NETL researchers have developed and patented a novel catalytic steam gasification process for producing nitrogen-free, hydrogen-rich syngas streams from coal and biomass — a method that can reduce the cost of traditional syngas production.

Syngas is a mixture of carbon monoxide and hydrogen that can be used for generating electricity or to produce liquid fuels. Creating syngas from coal requires gasification, a process that can convert any carbon-based raw material such as coal into syngas. Gasification occurs in a gasifier, generally a high temperature/pressure vessel where oxygen and steam are directly contacted with coal that causes chemical reactions that convert the feed to syngas.

When air is used to provide the oxygen for the gasification processes, the resulting syngas is diluted with nitrogen, which is not desirable. Another option is separating oxygen from air prior to gasification but that is very expensive.

Using just steam without oxygen for gasification results in low syngas production rates and catalysts are required to enhance syngas production. In that steam gasification process, coal is impregnated with a catalytic solution, which must be recovered from ash after the gasification, a process that cannot be easily implemented in a commercial process.

In the NETL patented process, the catalyst remains in the reactor and coal and steam can be continuously added to the reactor avoiding the tedious extra steps required by traditional processes.

U.S. patent number 12,122,967 was issued in October 2024 for the new process.

According to Ranjani Siriwardane, a research physical scientist with NETL’s functional materials team who conducted key research and co-authored a paper about the breakthrough with NETL researchers Jarrett Riley and Chris Atallah, the new process is different from traditional catalytic gasification because the catalyst resides in the reactor bed and enhances the rates of coal conversion.

“Because the resulting syngas stream in the process does not contain nitrogen, there is no need for expensive air separation units that are used in traditional gasification processes,” Siriwardane said. “In addition, hydrogen-rich syngas production rates in the new catalytic process are significantly faster than coal/steam under similar reaction conditions.”

She noted that the process can also be used to produce syngas from other solid fuels such as biomass like wood chips in addition to coal.

The hydrogen-rich syngas that can be produced through the new process has many beneficial applications.
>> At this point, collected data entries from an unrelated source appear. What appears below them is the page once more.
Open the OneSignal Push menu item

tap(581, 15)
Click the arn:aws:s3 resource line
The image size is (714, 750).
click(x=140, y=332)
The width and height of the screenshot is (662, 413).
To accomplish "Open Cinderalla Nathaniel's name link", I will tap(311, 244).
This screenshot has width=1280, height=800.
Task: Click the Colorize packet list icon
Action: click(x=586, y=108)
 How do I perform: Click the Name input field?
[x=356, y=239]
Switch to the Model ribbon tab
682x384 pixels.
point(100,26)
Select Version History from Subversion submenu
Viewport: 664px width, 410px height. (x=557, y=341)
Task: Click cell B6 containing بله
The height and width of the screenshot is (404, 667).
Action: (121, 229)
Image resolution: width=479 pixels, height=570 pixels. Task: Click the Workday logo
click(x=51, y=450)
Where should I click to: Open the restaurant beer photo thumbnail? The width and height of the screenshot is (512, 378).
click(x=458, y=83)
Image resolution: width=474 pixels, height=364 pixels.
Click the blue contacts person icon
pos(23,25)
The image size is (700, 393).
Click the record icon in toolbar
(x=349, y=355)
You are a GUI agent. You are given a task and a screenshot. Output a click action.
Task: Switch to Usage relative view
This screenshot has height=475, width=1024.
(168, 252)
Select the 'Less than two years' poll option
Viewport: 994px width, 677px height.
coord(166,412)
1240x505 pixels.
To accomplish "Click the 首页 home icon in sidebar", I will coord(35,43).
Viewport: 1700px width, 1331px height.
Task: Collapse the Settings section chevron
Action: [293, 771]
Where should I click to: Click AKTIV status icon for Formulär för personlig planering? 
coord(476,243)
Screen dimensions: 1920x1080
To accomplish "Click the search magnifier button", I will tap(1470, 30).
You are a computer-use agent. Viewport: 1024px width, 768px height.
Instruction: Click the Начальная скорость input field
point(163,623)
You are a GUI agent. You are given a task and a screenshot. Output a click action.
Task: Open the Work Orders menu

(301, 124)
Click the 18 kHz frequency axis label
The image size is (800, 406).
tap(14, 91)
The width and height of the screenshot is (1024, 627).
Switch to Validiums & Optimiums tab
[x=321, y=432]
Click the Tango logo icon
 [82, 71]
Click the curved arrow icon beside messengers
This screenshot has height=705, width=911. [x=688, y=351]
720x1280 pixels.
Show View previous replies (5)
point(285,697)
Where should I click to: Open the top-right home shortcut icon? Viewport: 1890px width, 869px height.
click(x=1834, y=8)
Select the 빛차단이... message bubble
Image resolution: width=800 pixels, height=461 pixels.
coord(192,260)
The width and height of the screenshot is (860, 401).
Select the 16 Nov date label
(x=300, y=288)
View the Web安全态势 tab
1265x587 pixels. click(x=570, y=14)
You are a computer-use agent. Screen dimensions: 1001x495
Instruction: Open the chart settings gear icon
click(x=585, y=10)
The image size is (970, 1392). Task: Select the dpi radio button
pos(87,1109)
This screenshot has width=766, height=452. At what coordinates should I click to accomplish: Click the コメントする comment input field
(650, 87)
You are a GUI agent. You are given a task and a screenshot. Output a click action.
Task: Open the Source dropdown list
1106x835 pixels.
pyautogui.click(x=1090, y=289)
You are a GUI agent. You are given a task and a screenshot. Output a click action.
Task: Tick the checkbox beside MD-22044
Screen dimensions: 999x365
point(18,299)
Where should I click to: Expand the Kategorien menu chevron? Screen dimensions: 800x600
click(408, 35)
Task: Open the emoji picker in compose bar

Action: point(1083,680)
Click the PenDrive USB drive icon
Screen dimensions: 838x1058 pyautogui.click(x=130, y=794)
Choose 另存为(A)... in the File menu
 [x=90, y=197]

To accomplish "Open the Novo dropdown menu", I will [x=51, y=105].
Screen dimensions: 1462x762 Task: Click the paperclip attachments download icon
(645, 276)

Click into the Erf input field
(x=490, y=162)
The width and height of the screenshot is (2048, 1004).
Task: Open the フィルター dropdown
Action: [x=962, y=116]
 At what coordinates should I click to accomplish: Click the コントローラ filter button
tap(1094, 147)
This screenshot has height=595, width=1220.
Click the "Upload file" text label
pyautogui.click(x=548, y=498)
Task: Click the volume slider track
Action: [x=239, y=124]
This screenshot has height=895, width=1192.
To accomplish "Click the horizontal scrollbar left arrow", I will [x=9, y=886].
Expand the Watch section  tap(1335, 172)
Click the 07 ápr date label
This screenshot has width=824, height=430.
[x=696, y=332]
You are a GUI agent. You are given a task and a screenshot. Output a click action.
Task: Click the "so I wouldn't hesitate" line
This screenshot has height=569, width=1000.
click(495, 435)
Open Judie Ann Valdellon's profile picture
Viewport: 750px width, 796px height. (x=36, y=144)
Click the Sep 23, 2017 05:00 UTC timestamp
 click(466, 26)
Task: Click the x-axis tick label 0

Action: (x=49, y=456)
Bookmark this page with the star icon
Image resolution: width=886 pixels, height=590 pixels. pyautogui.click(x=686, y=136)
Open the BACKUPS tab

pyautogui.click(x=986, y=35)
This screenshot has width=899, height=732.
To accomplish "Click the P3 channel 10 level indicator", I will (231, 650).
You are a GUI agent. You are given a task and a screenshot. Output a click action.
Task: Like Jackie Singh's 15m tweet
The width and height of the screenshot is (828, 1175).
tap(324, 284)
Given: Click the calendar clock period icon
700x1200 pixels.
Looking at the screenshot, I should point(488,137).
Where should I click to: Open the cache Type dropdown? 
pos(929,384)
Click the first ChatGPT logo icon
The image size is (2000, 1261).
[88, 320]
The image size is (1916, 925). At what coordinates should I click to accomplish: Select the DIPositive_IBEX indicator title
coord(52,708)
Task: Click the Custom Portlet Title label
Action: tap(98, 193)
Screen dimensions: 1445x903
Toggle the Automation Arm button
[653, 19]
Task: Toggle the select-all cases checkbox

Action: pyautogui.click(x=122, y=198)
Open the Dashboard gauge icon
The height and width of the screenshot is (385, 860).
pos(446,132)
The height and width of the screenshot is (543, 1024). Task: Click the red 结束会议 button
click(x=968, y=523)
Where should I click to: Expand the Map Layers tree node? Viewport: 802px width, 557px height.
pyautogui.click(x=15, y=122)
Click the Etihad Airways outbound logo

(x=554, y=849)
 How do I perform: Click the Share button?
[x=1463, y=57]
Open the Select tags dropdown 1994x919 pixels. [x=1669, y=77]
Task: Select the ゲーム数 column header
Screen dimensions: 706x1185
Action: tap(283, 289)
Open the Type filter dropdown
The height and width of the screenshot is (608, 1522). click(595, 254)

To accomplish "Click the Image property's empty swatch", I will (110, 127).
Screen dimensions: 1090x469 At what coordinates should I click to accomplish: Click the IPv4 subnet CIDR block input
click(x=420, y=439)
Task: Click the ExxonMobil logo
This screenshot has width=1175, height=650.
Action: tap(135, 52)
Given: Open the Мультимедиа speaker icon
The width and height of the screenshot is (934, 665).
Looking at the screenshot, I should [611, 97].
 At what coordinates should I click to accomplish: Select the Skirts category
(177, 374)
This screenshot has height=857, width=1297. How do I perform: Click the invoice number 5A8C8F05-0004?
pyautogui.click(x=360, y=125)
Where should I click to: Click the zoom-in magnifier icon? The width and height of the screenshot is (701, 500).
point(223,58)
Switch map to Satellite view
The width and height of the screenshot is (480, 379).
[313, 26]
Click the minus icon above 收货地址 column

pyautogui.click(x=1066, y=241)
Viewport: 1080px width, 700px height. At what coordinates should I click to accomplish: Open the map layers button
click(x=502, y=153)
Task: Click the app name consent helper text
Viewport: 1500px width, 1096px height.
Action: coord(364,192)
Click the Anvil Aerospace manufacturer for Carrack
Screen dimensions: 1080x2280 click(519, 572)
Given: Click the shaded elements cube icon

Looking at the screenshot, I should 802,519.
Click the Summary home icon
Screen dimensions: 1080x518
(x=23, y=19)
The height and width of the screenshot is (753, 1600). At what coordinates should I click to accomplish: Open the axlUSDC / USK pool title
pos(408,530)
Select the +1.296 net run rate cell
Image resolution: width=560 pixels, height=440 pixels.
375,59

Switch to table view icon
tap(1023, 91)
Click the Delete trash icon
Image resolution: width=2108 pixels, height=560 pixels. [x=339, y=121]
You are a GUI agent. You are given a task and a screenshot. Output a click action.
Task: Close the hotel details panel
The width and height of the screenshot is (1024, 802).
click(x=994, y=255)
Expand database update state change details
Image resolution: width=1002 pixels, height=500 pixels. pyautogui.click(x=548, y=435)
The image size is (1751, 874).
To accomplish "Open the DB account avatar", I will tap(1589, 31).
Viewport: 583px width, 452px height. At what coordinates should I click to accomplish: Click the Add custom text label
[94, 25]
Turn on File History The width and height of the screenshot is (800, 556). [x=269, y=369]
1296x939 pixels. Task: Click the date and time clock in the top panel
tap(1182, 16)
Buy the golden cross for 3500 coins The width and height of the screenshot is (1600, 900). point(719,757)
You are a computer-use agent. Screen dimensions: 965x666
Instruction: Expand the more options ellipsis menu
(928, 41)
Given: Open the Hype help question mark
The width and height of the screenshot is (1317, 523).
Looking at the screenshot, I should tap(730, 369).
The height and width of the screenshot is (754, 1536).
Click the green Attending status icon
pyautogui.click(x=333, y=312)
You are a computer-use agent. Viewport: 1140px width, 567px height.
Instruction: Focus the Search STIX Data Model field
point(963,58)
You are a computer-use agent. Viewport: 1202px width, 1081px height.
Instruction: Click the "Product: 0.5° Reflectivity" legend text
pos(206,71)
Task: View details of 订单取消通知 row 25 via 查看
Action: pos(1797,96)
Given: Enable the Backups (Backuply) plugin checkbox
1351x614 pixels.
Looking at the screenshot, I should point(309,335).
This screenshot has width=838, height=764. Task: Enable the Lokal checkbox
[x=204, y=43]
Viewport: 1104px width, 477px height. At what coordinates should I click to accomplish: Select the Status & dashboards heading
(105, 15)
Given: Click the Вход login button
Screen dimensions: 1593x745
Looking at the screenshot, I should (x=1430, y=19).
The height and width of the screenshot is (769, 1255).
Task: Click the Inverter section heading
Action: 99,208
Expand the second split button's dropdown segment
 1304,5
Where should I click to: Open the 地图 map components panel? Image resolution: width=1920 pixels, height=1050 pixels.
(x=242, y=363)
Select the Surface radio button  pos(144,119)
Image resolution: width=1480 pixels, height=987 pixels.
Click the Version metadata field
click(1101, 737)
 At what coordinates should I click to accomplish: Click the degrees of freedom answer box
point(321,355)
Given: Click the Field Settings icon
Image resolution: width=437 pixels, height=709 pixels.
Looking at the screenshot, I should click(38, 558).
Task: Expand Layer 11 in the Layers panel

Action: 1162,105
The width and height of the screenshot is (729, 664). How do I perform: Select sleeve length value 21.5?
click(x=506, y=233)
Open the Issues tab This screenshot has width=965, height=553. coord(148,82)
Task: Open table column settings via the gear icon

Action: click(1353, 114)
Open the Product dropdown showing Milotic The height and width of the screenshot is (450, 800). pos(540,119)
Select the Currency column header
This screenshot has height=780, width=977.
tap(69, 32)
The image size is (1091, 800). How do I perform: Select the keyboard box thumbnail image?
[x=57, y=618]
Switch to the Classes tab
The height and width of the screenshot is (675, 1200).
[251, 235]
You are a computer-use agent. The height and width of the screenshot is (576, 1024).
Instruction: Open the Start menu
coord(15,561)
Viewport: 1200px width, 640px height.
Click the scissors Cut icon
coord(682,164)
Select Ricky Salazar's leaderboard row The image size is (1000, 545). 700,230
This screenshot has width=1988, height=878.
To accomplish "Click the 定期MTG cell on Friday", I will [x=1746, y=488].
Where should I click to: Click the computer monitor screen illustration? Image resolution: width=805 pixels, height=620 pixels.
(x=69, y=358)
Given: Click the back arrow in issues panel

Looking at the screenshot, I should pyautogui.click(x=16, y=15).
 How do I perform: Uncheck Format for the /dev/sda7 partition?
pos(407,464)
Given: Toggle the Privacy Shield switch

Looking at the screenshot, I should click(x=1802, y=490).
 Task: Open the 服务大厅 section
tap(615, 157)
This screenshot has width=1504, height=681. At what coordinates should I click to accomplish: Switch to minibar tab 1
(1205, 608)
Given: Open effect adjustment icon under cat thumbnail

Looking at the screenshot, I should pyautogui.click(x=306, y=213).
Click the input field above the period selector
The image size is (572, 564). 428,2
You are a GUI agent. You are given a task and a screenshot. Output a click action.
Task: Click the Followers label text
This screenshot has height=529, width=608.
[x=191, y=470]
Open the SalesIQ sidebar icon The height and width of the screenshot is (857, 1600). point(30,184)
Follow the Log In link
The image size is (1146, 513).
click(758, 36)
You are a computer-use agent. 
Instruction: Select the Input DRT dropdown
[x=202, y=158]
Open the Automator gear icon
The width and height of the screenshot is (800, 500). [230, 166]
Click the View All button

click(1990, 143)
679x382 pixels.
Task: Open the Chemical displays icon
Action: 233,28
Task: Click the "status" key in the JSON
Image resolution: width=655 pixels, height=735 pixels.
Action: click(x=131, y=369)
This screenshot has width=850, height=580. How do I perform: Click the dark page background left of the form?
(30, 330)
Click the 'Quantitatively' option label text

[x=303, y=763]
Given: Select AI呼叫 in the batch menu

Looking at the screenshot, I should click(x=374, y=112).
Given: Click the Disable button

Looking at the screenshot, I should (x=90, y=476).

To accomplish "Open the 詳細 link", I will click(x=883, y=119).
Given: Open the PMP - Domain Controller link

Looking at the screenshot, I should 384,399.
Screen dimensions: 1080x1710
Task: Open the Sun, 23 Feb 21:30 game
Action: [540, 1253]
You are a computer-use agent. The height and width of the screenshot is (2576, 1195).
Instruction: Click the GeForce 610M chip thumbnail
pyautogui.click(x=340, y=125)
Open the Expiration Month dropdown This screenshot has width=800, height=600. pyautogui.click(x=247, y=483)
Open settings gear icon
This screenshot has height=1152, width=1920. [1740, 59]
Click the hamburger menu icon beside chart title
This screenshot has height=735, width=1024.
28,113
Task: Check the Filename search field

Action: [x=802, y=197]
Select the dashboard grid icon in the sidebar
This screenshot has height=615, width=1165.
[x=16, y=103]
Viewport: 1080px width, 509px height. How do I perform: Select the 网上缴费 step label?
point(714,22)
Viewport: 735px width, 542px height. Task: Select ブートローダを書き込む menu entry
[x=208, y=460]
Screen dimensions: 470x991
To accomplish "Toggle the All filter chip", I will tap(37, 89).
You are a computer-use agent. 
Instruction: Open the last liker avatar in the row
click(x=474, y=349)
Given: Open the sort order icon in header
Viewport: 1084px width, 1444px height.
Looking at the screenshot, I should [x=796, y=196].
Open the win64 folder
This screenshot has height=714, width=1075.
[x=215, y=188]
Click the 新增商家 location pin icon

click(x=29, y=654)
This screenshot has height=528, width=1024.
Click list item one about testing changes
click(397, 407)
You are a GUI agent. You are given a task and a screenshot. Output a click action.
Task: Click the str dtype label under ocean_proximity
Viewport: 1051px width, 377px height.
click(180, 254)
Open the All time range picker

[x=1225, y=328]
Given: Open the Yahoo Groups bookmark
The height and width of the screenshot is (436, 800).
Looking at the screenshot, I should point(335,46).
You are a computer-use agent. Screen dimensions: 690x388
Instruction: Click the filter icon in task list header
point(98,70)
Hydrogen has the highest energy content per weight of any known fuel and is an excellent energy carrier. It can be used in combustion engines and fuel cells and has applications in chemical processing, petroleum recovery and refining, metal production and fabrication, and aerospace. Because syngas from the NETL process is not diluted with nitrogen, carbon dioxide produced during hydrogen production from syngas can be directly used for either sequestration or other uses.

The chemical industry is one of the largest users of syngas to produce methanol, a wide range of fertilizers, solvents and plastics like polyurethane and nylon, as well as resins, pharmaceuticals, adhesives and paints.

“Syngas produced from coal can be converted to useful products while providing a method to use carbon from coal without CO₂ emissions,” Siriwardane said.

Using gasification processes for generation of electricity from coal will likely play an increasingly important role. The stable price and abundant supply of coal throughout the world makes it the main feedstock option for gasification technologies.

The new NETL process for production of nitrogen-free syngas was demonstrated with a copper/hercynite catalyst, coal and steam in a fluidized bed reactor using Wyodak and Rosebud coals, which are both subbituminous coals, lignite coal, and Illinois #6 coal, which is a bituminous coal.